The city of Bowling Green is working through a deal that would see its Glen Lily landfill turned into a massive motorsports venue.

The city is working with Sye Head of SK Powersports Promotions of Russellville and his partner Kash Moore on a deal to transfer ownership of the landfill property.

The property first came to Head’s attention as he was looking for a venue for a Grand National Cross Country off-road racing event scheduled for May 16-17. The city commission in January agreed to lease the land to Head for the event.

Head has also been planning to build a “Disneyland of Powersports” in the region, and he said the landfill site was a perfect spot “the first time I ever saw the property.”

Head called Matt Powell, the city’s environmental manager, and said, “What you have is exactly what I need.”

The city opened the 30-acre landfill in the middle of a 270-acre tract at 5301 Glen Lily Road in 1973. The landfill closed in 1981, with the city continuing to monitor the site and clear off any leachate – water that has percolated through the landfill materials.

The main issue the city is working through is ensuring that the landfill portion of the property be properly monitored and maintained.

“We’ve engaged an environmental attorney” to look at the proposal, Bowling Green Mayor Bruce Wilkerson said. “You can transfer the property, but you don’t transfer all the liability.”

While the details of the land transfer are still being worked out, the idea to transfer or sell the property for a nominal amount was briefly mentioned at a city retreat last week with no objections.

“Obviously (transferring ownership of the landfill) is a benefit to us,” Wilkerson said. “It gets us out of the landfill business.”

Powell said it costs the city about $20,000 to deal with the leachate each year. There are occasionally other costs, such as when vents need repairs, he said.

He said the landfill is now capped by a thick liner and dirt, so “it’s actually super stable,” but when it was first closed it required constant monitoring, which was “very expensive.”

The city has a permit to dump things like storm debris it collects on the 270 acres, “so we would have to find another spot” for that, Powell said, adding that finding four or five acres for that use should not be an issue.

Wilkerson said the city commission can transfer or sell property without a bidding process if it is for economic development.

Also, “I don’t really think too many people are interested in buying a landfill,” the mayor said.

Except, of course, for someone looking for a large tract of land near Bowling Green to build a massive motorsports park.
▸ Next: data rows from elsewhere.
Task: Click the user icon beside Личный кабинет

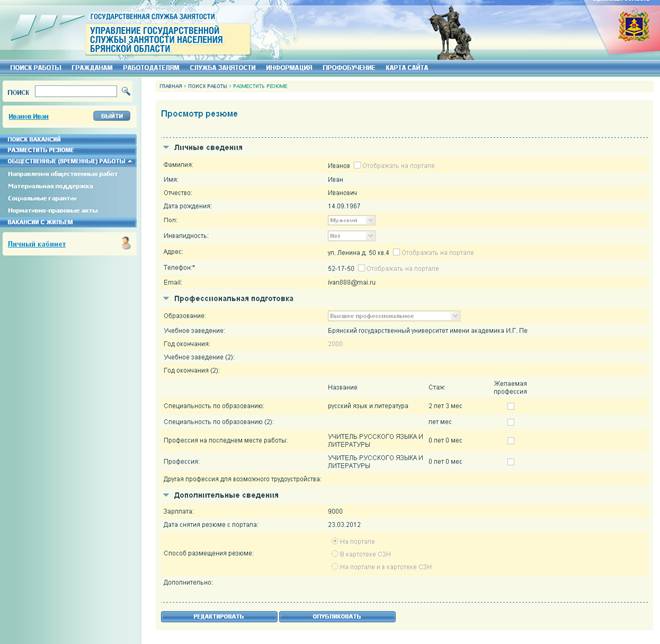Action: [x=126, y=243]

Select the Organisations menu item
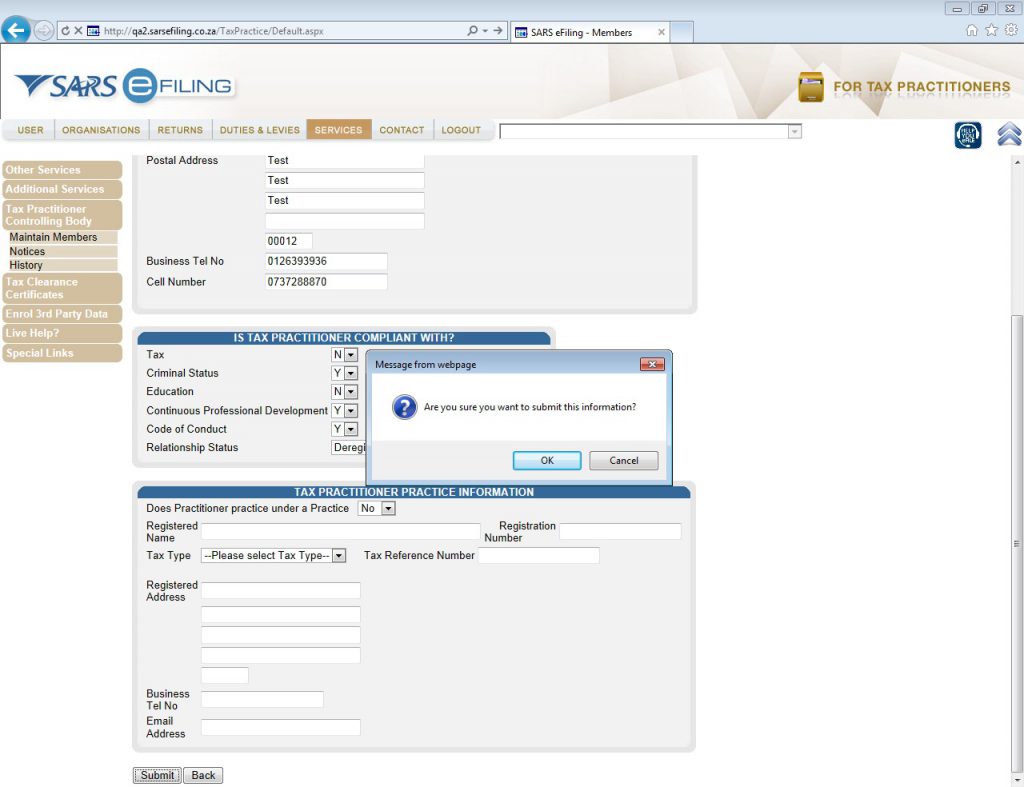point(101,129)
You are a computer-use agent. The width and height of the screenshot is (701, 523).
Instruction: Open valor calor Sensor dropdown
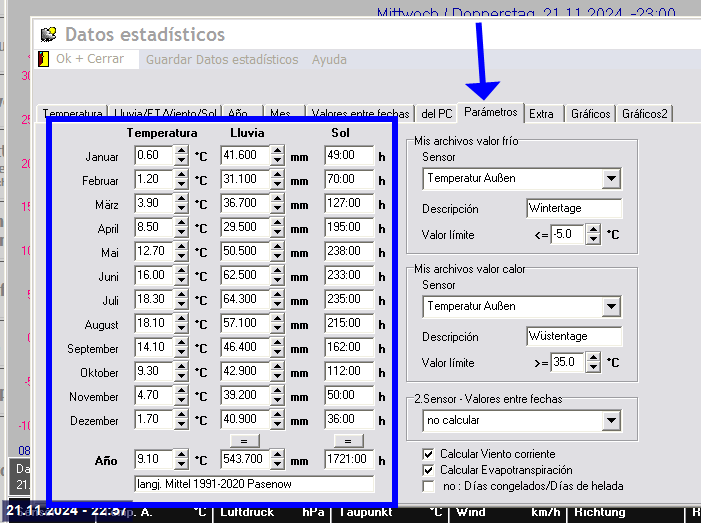(611, 307)
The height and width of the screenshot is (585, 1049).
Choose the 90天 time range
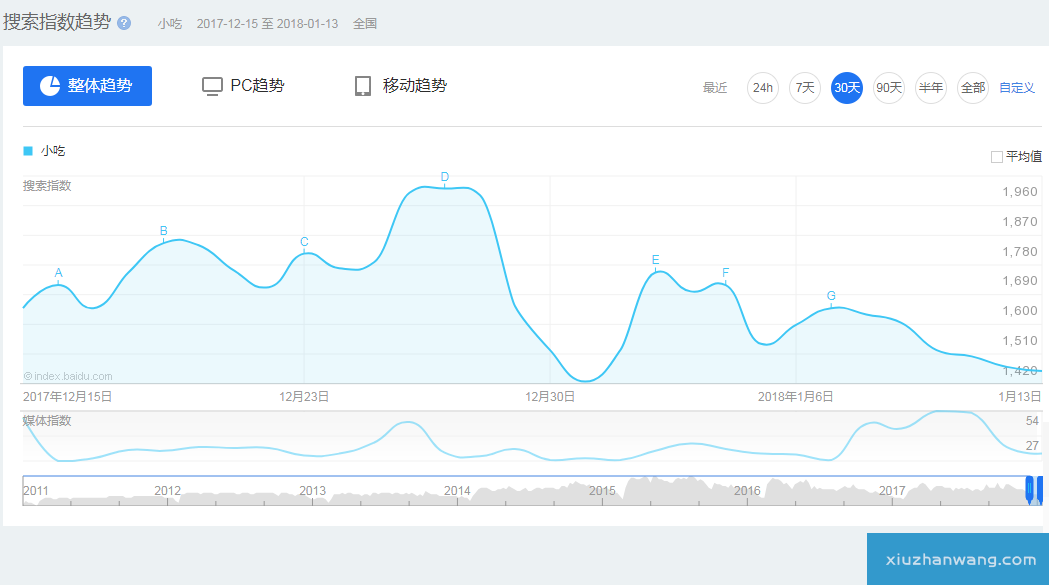pos(889,88)
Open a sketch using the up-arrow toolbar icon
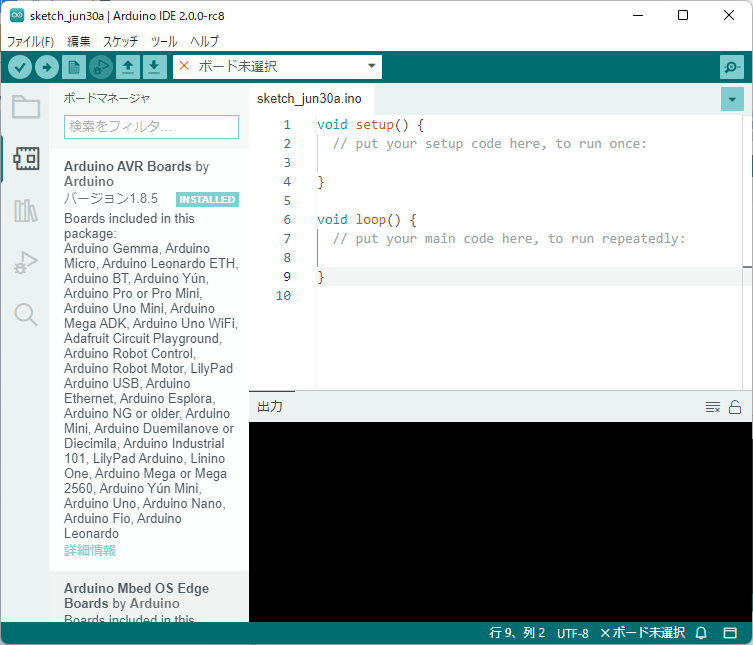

Head said he recently flew in a premiere track builder to look at the property and help start the design process.

The facility, to be called PowerPlex Park, will feature permanent bathroom/shower facilities, a parking lot and facilities to accommodate up to 20,000 attendees and numerous tracks, including cross country, Grand Prix, motocross, a circle track, flat drag course and an enduro course.
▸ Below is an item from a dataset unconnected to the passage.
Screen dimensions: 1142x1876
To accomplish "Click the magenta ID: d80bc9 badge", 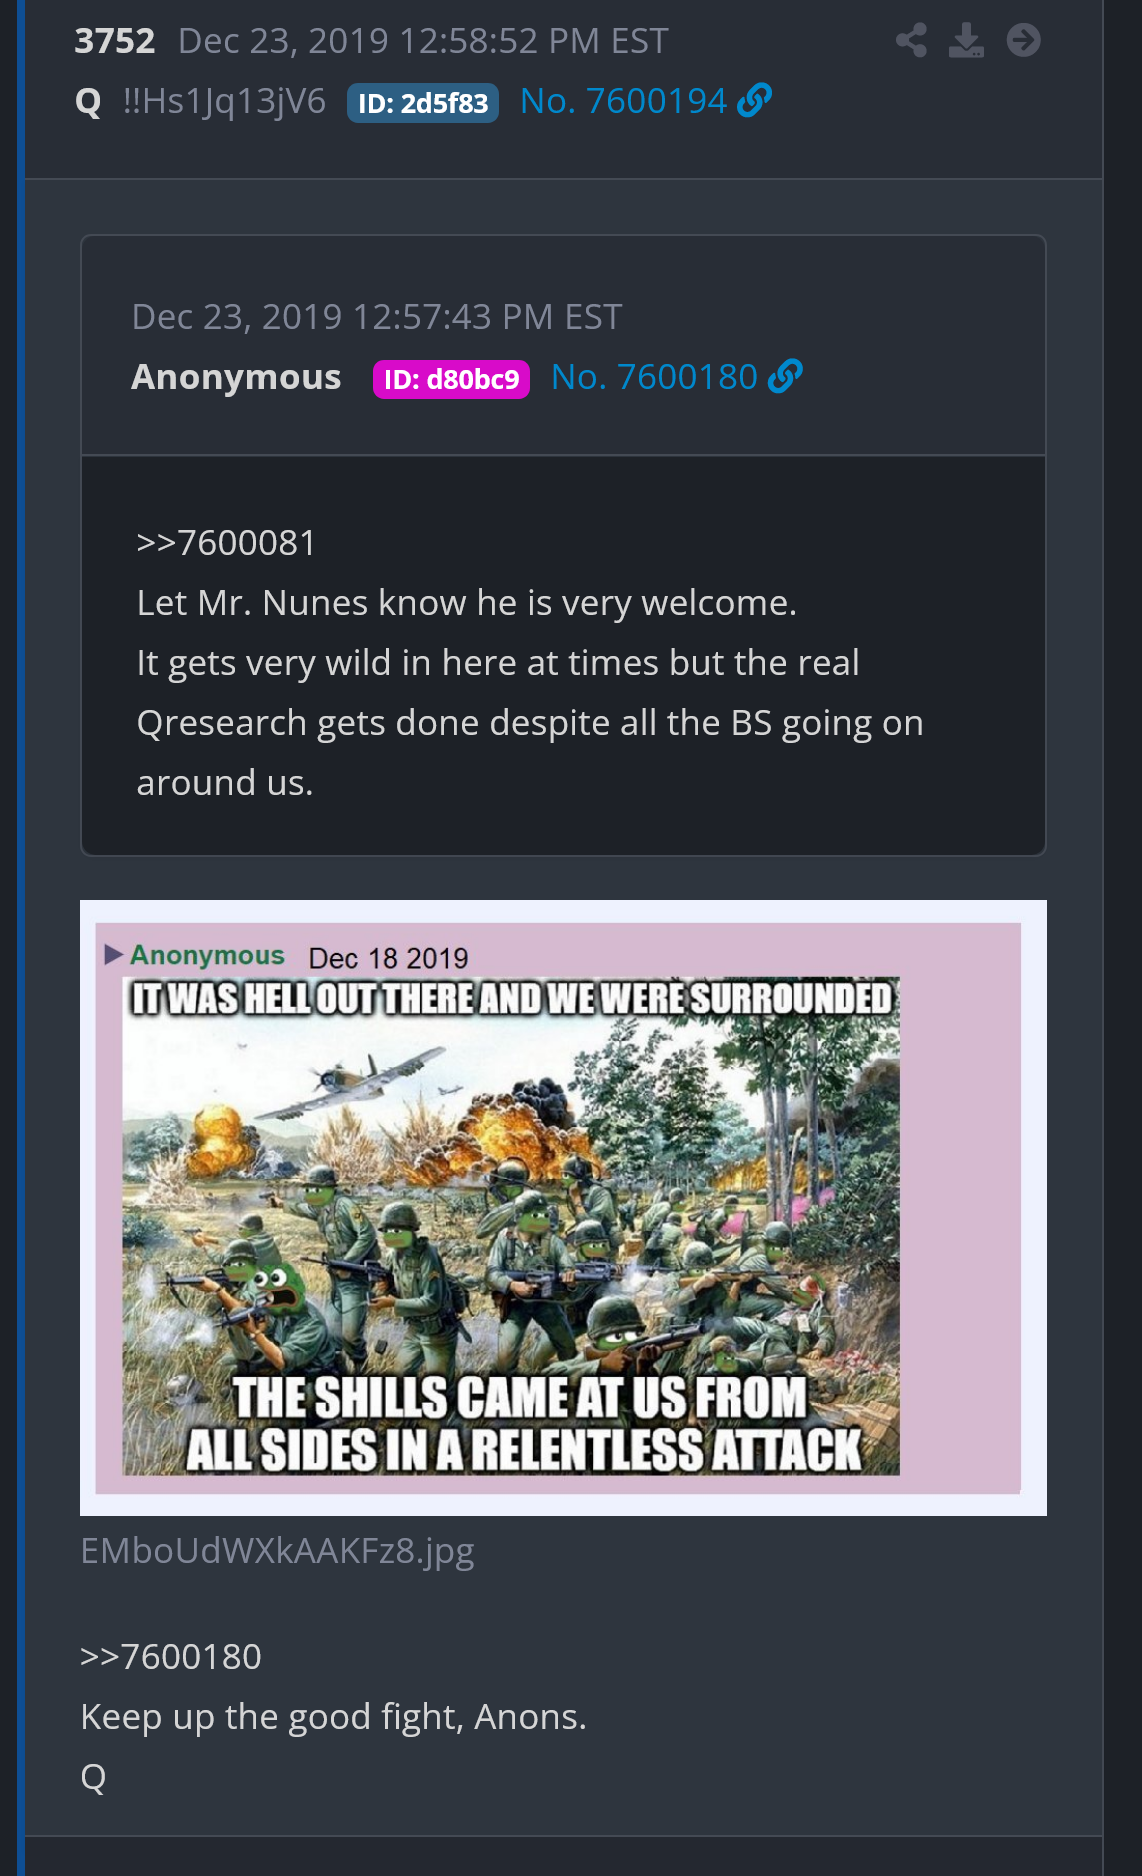I will pos(451,379).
“There’s so much land available,” Head said.

There are also plans to have concerts at the facility. Head said he and Moore have connections with people involved in the Nashville music scene.

Head said the economic impact for the community on an annual basis will be in the “tens of millions of dollars. It will cost us north of seven figures to build it.”

He said that they will look at permanently capping the 30-acre landfill area based on what is recommended by environmental experts.

“We want to be best friends with the EPA,” Head said.

Head said everything is going well in terms of planning for the May event, which is estimated to bring 15,000 spectators or more to Bowling Green and have a $3 million to $4 million economic impact for the region.